→ Exercise prompt: When you reach the line that contains "This screenshot has width=780, height=439.", begin copying exactly and continue through the last line below. Do not copy pictures.

+ + +

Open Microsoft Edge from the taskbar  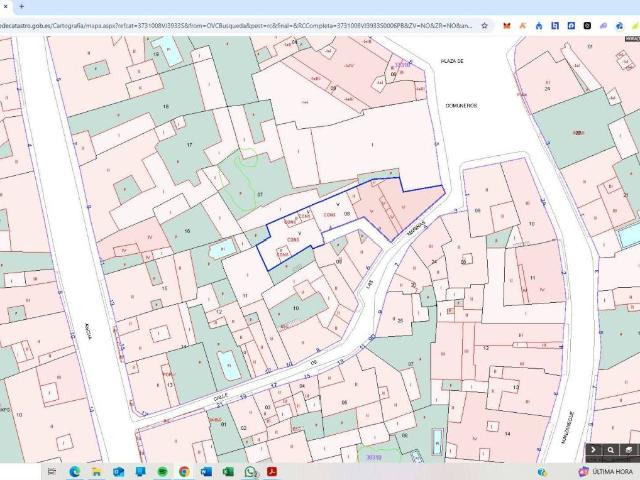tap(75, 471)
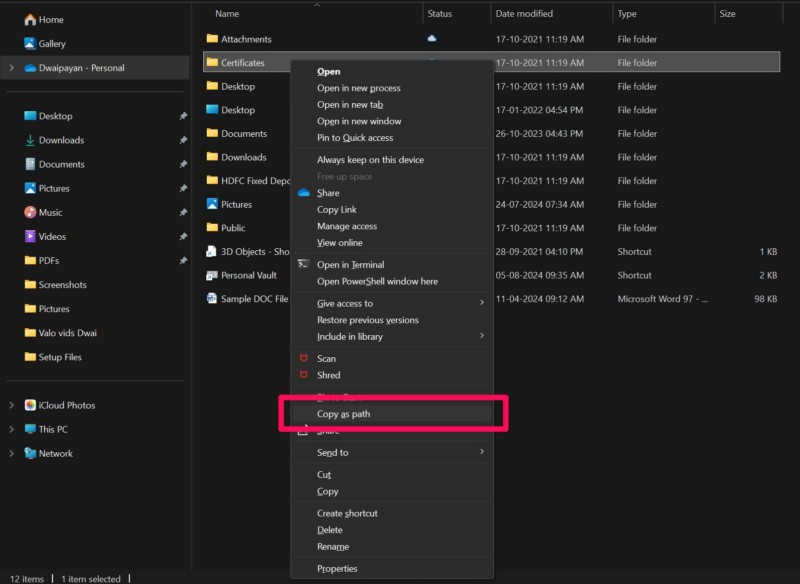Click the OneDrive Share cloud icon
Image resolution: width=800 pixels, height=584 pixels.
coord(304,193)
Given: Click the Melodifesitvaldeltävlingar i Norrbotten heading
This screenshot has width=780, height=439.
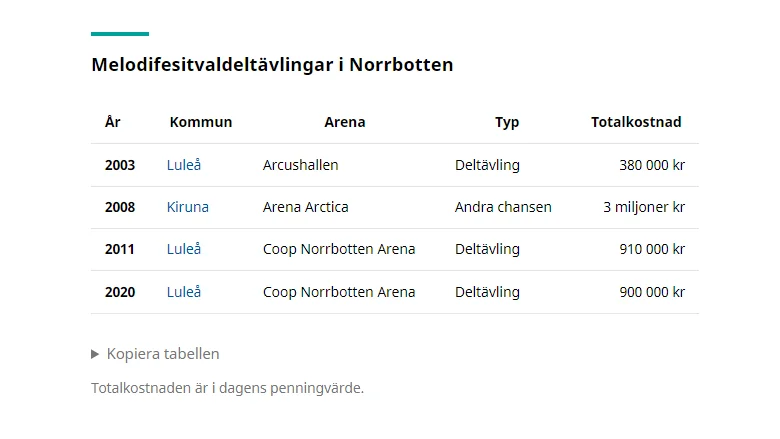Looking at the screenshot, I should tap(272, 65).
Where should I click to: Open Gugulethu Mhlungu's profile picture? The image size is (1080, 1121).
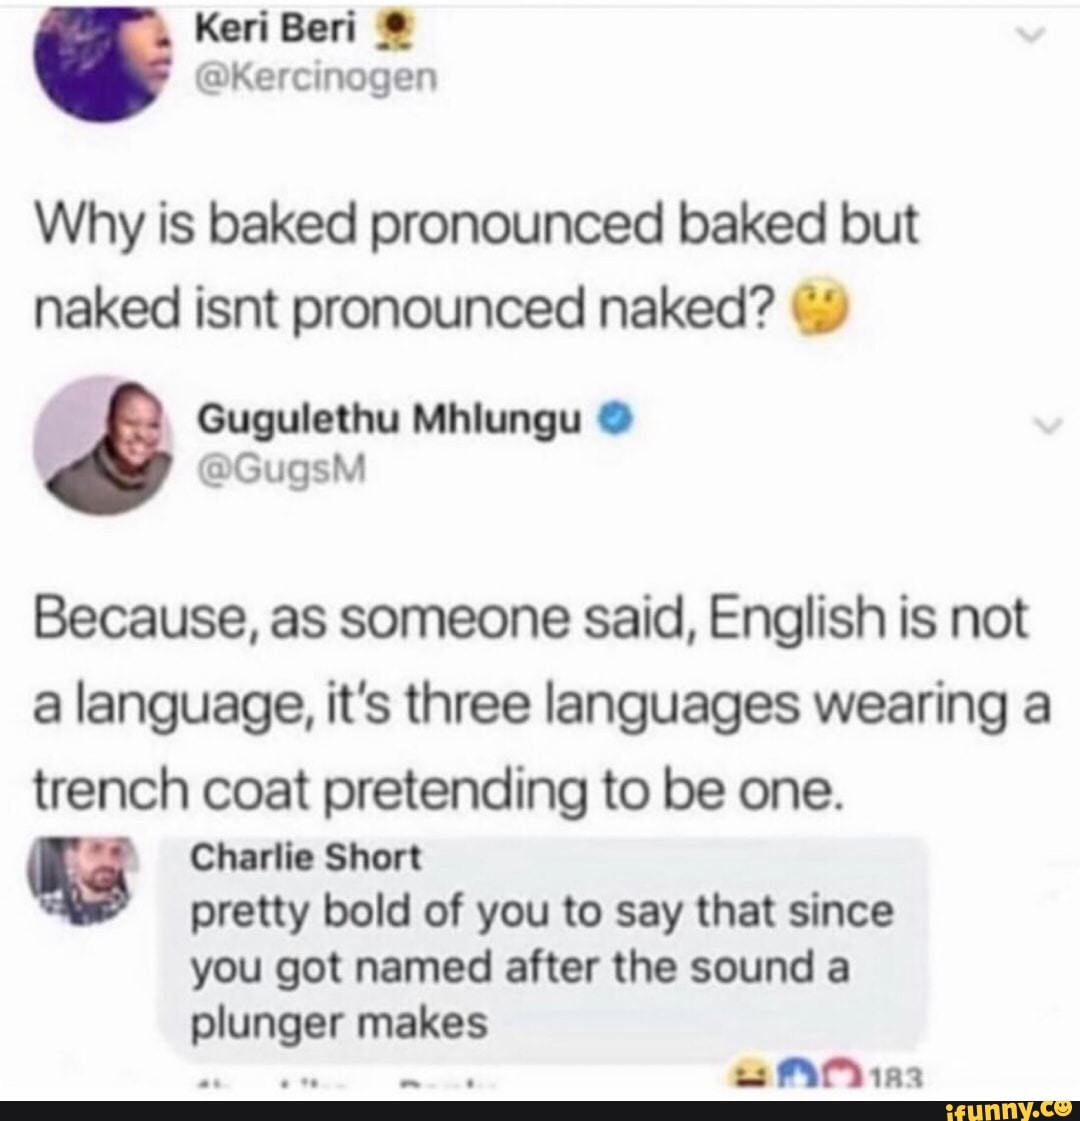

+ + +

→ Problem solution:
This screenshot has width=780, height=439.
Looking at the screenshot, I should tap(272, 65).
Where should I click to: Open Gugulethu Mhlungu's profile picture? The image size is (1080, 1121).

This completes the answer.